In the biography Princess Noire: The Tumultuous Reign of Nina Simone (Pantheon, 2010), author Nadine Cohodas points out the contradicting statements Simone offered about her stage name: “ ‘I chose the name Nina because I had always been called Nina—meaning little one—as a child,’ she told the Philadelphia Sunday Bulletin in 1960, though…her older siblings had [no] recollection of the nickname. In a different interview the same year with the magazine Rogue she said ‘Nina’ was adapted from a boyfriend who called her Niña. ‘I don’t know where the hell I got Simone from.’ When she published her memoir [I Put a Spell on You (cowritten with Stephen Cleary)] in 1991, Nina said that ‘Simone’ came from her appreciation of the French film star Simone Signoret.” Whatever the truth was, as a Southern girl attempting to reinvent herself as a worldly show-business star, “Nina Simone” had the perfect ring.
Playing piano in Atlantic City and Philadelphia, Simone became a singer when some club owners insisted. While she didn’t think that being a singer was “any big thing,” she began covering show tunes and pop songs in her sets. With a voice that could be haunting or haughty, spellbinding or savage, virginal or seductive, Nina discovered that people loved her singing.
While her newly adopted hometown had disappointed her with the Curtis Institute rejection, Philadelphia had a lot to offer the budding artist. In addition to studying with Vladimir Sokoloff, a noted teacher from Curtis, Nina played at the New Hope Playhouse Inn where she met guitarist Al Schackman, who would become her band director, as well as being her good friend for fifty years.
Signing with Bethlehem Records, which was owned by King Records honcho Syd Nathan, she released her debut album Jazz as Played in an Exclusive Side Street Club (aka Little Girl Blue) in 1958. “We recorded the whole session in fourteen hours and the last song we did was ‘My Baby Just Cares For Me,’ ” Nina recalled in her autobiography. The only reason her new friend Al Schackman didn’t play on the session was because of a prior commitment with Burt Bacharach on the West Coast.

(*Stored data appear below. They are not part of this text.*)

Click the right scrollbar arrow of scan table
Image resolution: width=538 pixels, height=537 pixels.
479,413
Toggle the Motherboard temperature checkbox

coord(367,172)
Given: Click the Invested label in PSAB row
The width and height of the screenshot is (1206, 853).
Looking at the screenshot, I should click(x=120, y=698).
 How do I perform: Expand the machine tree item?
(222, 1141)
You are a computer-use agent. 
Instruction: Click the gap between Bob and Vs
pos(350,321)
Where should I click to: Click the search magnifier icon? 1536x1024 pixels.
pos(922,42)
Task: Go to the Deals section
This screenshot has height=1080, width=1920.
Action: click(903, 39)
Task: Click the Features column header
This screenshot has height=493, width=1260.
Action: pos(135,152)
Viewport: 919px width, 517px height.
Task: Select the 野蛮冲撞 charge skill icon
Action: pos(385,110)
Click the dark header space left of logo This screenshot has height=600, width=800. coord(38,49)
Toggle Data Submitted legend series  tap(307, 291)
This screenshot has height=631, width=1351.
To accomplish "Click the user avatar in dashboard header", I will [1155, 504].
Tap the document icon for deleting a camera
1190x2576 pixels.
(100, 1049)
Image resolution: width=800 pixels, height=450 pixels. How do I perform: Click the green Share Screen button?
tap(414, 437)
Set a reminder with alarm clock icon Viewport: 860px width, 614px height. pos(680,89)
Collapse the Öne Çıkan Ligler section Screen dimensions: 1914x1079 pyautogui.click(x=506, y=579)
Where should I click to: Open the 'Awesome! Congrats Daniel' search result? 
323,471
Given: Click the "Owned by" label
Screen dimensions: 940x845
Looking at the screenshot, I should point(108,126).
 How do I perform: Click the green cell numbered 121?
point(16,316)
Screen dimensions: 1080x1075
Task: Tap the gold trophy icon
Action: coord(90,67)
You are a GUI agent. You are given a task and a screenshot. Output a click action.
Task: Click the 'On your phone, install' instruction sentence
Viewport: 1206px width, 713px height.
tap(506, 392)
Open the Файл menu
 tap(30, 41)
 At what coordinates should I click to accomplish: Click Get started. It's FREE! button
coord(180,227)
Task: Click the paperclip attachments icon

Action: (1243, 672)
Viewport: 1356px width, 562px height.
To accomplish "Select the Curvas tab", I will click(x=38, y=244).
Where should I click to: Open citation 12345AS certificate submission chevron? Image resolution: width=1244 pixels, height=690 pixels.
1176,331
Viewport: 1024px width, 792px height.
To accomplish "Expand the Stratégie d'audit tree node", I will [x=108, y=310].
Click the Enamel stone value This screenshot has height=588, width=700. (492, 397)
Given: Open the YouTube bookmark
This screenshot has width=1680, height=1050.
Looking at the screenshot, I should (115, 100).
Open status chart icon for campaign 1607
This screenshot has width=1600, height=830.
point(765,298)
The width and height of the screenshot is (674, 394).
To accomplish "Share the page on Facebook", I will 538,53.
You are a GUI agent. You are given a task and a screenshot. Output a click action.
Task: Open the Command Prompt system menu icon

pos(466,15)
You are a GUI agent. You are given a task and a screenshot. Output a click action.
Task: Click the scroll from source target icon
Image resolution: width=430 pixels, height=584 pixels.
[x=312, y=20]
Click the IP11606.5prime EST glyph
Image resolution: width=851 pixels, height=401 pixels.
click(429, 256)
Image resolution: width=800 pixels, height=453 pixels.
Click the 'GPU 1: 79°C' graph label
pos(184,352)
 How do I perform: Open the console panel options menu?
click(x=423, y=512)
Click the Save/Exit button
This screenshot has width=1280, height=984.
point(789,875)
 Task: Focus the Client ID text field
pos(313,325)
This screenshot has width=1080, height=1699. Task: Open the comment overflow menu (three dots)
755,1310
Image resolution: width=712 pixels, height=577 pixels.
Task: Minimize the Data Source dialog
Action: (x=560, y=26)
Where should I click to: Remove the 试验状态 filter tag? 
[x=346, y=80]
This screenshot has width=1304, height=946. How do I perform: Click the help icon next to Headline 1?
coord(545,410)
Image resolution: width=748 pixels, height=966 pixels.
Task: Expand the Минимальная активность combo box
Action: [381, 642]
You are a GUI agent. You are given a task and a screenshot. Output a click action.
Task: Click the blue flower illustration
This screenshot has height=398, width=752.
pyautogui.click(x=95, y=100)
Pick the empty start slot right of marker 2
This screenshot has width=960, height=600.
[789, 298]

Originally titled Central Park Blues, after a song on the album, the charming cover photograph was shot in the Manhattan park by jazz lensman Chuck Stewart. In the liner notes, Joseph Muranyi writes, “A rare commodity in jazz is a new singer who has something to say and sufficient technique and voice with which to express it. It’s always pleasant to hear a good voice and hers, with its strong individuality, assuredly commands your attention while the aural reward for listening is bountiful.”
When Philly radio personality Sid Mark played Simone’s cover of George Gershwin’s “I Loves You, Porgy” on his program The Mark of Jazz, the local singer began generating a little heat.
According to a 1993 article by Philadelphia Inquirer reporter Karl Stark, “Mark liked the tune so much that he would play it on the radio three or four times in a row. Within six months, it had spread up and down the East Coast. Because of the demand created by Little Girl Blue, Simone was signed to play a concert at New York’s Town Hall on September 12, 1959, and the performance—later released as the now out-of-print Nina Simone at Town Hall—turned her into a celebrity.”
In 2007, Sid Mark told Victor L. Schermer of the All About Jazz website, “Nina was something else. We had hours of discussions on the numerous radio and TV shows we did together. When I discovered her, she was just playing piano at a little joint in Philly at 22nd and Chestnut. It was a bar, and she wasn’t singing, just playing the piano.
“At the time,” Mark continued, “I was working at a jazz room called the Red Hill Inn in Pennsauken, New Jersey. I brought her in, she started singing, and for some strange reason people objected and wanted her to just play the piano! Boy, they were proven wrong.”
In Simone’s autobiography, she wrote: “To cast the spell over an audience I would start with a song to create a certain mood which I carried into the next song and then on through into the third, until I created a certain climax of feeling and by then they would be hypnotized.”
Years later, her daughter, Lisa Celeste Kelly—who had a sometimes stormy relationship with Simone—says, “I don’t ever recall Mom singing around the house. I often wonder if she even liked her voice.”
“If art moves us—touches our spirit—it is not easily forgotten.” –Bell Hooks
Like many brilliant artists, including her friend Richard Pryor who used to open for her at the Village Gate in New York City, Nina Simone began her career playing it safe in terms of material. However, listening to her live, one could hear what set her apart from her contemporaries. “When I saw her at the Village Vanguard in the early ’60s, I was in awe,” jazz aficionado and record collector Carl Campbell recalls. “Nina was a deep musician, and it was obvious even then that she was ahead of her time.”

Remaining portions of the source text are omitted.